タイルで磨いた炉のスペシャリスト。
タイル事業とソリューションビジネスの両輪で
イノベーションを加速させる。
新興窯業株式会社 磁器質床タイル及び磁器質壁タイルの製造
津田健太
- 都道府県
- 愛知県
- 事業内容
- 磁器質床タイル及び磁器質壁タイルの製造
- 会社名
- 新興窯業株式会社
- 代表者名
- 津田健太
- 所在地
-
〒488-0066
尾張旭市南原山町赤土
- 電話番号
- 0572522381
Factory Stories
新興窯業の歴史
新興窯業の歴史は長い。
創業は1913年。松原製陶所として理化学磁器や食器を製造していた。
現在の主事業であるタイル製造をはじめたのは戦後の復興期の頃だ。
1947年に株式会社を設立した後、タイル製造に一本化していった。
「戦後の復興期で建築建材の需要が高まったことでタイル製造を手掛けるようになったそうです」
その後、1963年には伊奈製陶(現:LIXIL)と業務提携をしたことでさらに大きく飛躍することとなった。 伊奈製陶は市場シェアでも技術面でも日本トップクラスだったからだ。

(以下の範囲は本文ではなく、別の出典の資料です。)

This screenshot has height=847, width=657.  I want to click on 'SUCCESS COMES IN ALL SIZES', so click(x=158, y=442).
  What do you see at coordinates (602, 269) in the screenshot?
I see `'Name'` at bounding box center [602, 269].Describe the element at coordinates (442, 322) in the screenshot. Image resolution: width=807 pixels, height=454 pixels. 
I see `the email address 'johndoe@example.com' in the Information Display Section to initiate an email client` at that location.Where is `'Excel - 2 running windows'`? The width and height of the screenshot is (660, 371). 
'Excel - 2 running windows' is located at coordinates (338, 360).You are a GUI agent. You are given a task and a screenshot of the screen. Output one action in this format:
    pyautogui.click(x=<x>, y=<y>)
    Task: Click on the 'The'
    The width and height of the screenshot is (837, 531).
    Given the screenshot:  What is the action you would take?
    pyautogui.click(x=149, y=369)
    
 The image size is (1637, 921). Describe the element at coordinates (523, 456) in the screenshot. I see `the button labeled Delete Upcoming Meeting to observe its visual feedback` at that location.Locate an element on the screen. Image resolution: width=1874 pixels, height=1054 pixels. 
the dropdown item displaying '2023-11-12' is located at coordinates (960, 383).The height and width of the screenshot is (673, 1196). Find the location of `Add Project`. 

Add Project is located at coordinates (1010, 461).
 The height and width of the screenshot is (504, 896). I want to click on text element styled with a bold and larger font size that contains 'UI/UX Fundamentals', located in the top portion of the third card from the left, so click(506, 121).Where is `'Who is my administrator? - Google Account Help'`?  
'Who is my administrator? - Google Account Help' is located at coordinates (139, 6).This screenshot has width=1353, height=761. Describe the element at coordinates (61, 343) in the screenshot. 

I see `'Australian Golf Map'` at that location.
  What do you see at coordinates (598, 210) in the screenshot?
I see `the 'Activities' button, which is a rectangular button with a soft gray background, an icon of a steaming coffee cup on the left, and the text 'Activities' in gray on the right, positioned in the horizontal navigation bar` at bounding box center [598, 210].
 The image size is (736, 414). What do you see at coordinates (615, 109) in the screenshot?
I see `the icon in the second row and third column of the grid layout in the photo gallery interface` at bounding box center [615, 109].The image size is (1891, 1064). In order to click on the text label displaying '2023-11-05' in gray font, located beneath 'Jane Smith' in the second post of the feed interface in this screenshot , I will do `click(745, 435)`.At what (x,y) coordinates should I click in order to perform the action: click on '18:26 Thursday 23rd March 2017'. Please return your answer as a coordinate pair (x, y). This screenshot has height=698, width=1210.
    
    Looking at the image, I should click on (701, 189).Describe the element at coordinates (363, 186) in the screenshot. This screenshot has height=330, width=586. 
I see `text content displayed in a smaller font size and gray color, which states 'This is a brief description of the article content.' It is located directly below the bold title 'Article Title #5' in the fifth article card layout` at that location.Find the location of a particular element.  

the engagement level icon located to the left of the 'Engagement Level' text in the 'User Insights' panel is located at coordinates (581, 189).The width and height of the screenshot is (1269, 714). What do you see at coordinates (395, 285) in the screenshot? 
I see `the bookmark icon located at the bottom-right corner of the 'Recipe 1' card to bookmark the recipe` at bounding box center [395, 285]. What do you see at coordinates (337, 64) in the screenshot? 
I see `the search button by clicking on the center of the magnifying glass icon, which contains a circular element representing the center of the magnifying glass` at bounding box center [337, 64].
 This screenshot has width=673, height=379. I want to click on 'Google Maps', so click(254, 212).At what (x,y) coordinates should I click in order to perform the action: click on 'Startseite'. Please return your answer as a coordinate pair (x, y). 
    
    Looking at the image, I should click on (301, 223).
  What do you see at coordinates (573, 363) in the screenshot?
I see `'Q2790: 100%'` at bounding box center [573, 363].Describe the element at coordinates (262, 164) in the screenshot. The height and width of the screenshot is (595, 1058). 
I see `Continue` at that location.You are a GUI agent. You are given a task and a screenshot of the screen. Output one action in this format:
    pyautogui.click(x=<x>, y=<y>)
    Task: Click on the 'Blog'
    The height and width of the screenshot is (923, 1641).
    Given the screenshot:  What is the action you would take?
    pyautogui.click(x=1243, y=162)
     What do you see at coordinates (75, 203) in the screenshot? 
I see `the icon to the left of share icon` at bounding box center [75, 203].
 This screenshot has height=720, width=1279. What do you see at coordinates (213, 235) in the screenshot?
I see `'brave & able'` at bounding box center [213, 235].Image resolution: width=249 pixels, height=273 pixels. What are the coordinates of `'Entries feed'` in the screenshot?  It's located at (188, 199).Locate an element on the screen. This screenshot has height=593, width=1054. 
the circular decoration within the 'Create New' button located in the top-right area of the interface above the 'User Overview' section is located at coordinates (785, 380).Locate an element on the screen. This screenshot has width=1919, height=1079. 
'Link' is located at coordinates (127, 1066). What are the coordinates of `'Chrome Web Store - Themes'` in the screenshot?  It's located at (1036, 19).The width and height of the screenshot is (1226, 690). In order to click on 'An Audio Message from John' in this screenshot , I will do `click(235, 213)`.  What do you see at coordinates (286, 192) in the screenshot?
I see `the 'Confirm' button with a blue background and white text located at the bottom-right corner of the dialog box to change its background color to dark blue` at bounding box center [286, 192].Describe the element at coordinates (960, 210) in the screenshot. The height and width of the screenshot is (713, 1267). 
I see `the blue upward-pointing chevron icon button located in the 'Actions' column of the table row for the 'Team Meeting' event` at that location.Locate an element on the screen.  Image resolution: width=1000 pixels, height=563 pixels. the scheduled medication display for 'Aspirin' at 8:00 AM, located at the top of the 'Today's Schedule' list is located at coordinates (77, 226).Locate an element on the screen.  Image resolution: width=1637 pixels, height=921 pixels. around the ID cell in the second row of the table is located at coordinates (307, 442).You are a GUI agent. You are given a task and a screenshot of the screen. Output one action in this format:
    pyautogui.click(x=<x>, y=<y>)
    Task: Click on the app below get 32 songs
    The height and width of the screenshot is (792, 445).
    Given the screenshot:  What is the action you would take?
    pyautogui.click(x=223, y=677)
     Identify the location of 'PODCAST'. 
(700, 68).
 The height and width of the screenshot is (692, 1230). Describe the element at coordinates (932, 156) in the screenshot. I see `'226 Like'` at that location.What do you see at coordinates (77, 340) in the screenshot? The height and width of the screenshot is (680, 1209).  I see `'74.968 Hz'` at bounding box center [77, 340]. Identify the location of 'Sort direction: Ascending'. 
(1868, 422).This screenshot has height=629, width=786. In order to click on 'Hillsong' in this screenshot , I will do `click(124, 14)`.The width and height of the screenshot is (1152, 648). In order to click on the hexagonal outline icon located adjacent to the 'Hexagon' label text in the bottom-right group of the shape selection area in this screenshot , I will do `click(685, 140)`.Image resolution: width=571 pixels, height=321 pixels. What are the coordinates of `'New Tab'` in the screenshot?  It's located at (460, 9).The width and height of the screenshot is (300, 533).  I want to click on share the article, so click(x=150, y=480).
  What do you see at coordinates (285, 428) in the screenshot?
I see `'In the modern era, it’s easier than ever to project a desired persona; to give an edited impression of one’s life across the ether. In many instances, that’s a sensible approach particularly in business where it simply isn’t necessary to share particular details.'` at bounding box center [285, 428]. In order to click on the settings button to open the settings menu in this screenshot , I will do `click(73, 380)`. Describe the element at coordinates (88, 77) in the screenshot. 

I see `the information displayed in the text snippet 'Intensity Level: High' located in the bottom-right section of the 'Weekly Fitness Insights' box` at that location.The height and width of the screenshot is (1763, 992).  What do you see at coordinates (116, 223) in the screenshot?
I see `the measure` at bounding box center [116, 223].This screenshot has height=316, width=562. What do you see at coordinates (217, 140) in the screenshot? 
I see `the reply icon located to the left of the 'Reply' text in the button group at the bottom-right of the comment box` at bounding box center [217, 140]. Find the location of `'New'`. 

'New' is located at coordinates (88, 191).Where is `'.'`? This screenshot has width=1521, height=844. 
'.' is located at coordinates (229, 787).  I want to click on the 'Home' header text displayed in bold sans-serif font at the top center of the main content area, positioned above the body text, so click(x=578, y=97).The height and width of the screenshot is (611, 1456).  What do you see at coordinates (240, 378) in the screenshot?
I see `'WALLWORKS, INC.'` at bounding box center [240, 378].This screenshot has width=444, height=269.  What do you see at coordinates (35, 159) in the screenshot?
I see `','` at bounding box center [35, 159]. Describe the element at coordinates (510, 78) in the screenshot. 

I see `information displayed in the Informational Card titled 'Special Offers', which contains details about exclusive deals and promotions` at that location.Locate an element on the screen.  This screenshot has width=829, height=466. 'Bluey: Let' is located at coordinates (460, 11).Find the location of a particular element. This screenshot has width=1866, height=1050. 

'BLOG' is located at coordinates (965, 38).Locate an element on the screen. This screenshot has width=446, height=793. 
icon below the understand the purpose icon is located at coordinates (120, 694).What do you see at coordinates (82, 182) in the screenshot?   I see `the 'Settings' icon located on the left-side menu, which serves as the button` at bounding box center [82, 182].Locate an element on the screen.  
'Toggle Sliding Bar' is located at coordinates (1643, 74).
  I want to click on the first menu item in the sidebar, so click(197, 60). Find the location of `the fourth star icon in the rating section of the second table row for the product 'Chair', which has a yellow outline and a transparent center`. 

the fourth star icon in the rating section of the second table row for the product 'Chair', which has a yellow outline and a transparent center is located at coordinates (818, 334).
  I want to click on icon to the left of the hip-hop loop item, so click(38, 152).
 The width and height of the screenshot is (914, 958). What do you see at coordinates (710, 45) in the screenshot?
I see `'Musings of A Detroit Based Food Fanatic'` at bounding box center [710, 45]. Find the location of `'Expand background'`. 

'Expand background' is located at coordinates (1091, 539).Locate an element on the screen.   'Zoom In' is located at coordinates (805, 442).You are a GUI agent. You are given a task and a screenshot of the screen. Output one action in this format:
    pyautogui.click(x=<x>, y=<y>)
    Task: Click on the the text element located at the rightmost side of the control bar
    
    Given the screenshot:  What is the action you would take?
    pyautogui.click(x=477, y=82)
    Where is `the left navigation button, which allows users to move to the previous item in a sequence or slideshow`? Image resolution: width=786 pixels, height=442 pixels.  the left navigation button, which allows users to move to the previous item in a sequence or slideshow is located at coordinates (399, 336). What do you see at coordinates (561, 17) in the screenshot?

「当時はタイルの製造技術が未熟だったので、タイルのことを学びながら一緒に成長してきました」
急成長を遂げたタイル製造
尾張旭市の本社工場でタイル製造をおこなっていたが、生産量が増えて賄いきれなくなった。そこで岐阜県土岐市の柿野工場に生産拠点を移すことになったのだ。
1984年に第1棟を竣工し、1986年に第2棟を竣工した。
当時はこの2棟で生産する予定だったが需要に比べて生産キャパシティが不足していたため、さらに工場を追加することになったという。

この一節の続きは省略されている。